As part of our celebration of 10 years of the Nassif Community Cancer Center, our team members will give an inside look into the services available to our patients and how they can help them along the cancer journey.

Next up is Genetics Nurse Practitioner Julie Thompson, ARNP-BC, sharing more about the Genetic Testing Program the how it can help patients and their families understand their risk of having a hereditary syndrome.

What does a genetic nurse practitioner do and what is genetic testing?

A genetics nurse practitioner is a nurse practitioner with additional education and expertise in genetic education and testing. Here at St. Luke’s and the Community Cancer Center, our genetic nurse practitioners primarily see cancer patients and their families, as well as individuals with an increased risk of developing cancer. Genetic testing is a tool used to help assess an individual’s or family’s risk of having a hereditary syndrome.

How does genetic testing benefit patients at the cancer center?

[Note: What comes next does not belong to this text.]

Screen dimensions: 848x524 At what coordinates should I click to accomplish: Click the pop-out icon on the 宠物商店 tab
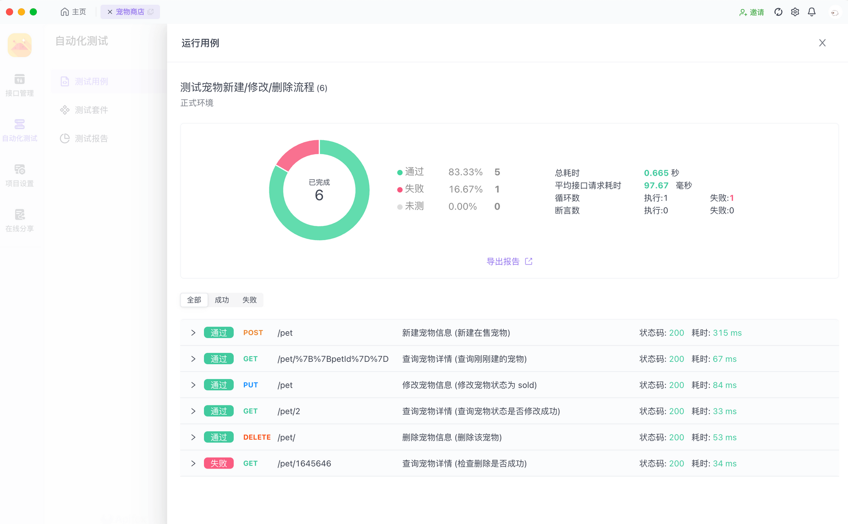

Genetic testing has many benefits. It may help determine if an individual is at an increased risk for different types of cancer.  It may also help with treatment options for those already dealing with a cancer diagnosis. It informs family members of their potential risk for a hereditary syndrome. And sometimes, it reassures individuals that there risk of developing cancer is NOT increased.

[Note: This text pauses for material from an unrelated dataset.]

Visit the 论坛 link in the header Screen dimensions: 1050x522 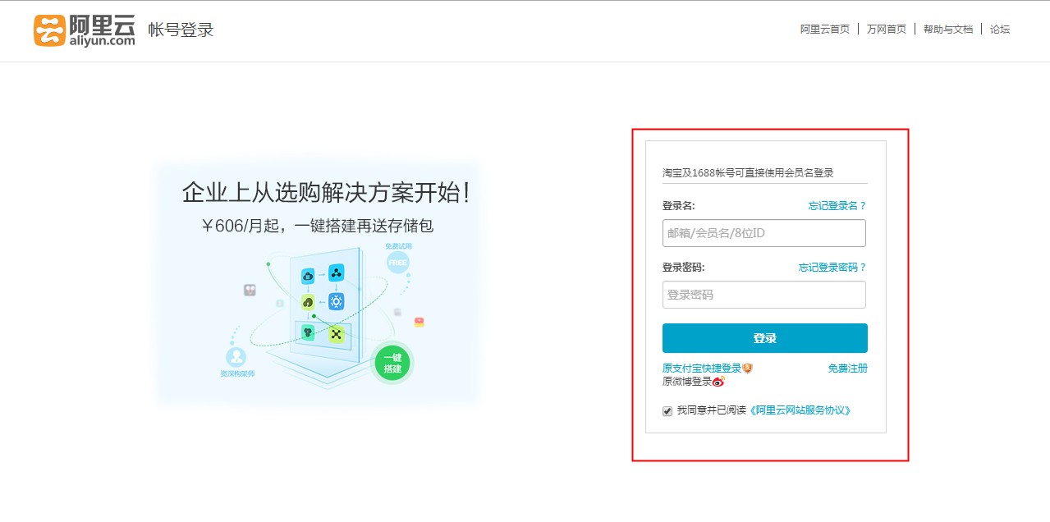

How has the genetics program at the cancer center grown over the last 10 years?

When the program was started, in 2007, there were really only 2 or 3 cancers that were considered “hereditary:” breast, ovarian, and colon cancer. Essentially, we were only looking at 2-4 genes when considering testing. Currently, the typical number of genes assessed is 40-50, and almost all cancers may have a hereditary component.

Hear From Our Experts

Genetic Testing


Julie Thompson, ARNP-BC, a Genetic Nurse Practitioner at the Helen G. Nassif Community Cancer Center joins Dr. Dustin Arnold, Chief Medical Officer at UnityPoint Health – St. Luke’s Hospital, to discuss genetic testing.

How do you see the genetics program advancing in the next 10 years?

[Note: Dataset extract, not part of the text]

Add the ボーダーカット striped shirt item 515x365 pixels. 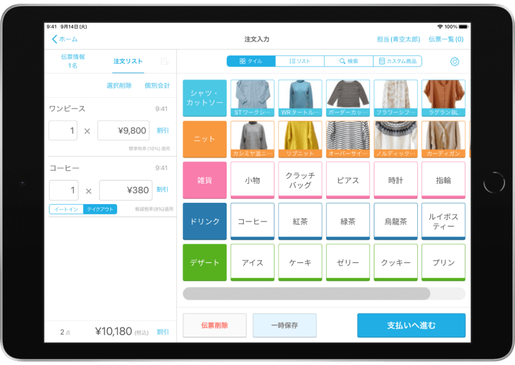[348, 98]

As we learn more and more about cancer and genetics, one exciting area that is opening up is genetic testing to help with treatment options. Also, as more research is done, genetic testing is beginning for cancers such as lung, leukemia, and lymphoma.  I believe we will get to the point where genetic testing is a routine part of care after any cancer diagnosis.

What is your favorite thing about being a genetics nurse practitioner?

My favorite thing is helping patients and their families realize that finding a hereditary cancer syndrome is not scary. It’s actually very empowering. Our goal is to prevent a cancer diagnosis for anyone else in the family, whether through early screenings, or preventive surgeries. Regardless, knowledge is power for these families, and genetic testing helps them take control.

Julie Thompson

Julie has been a genetics nurse practitioner with UnityPoint Health since 2007.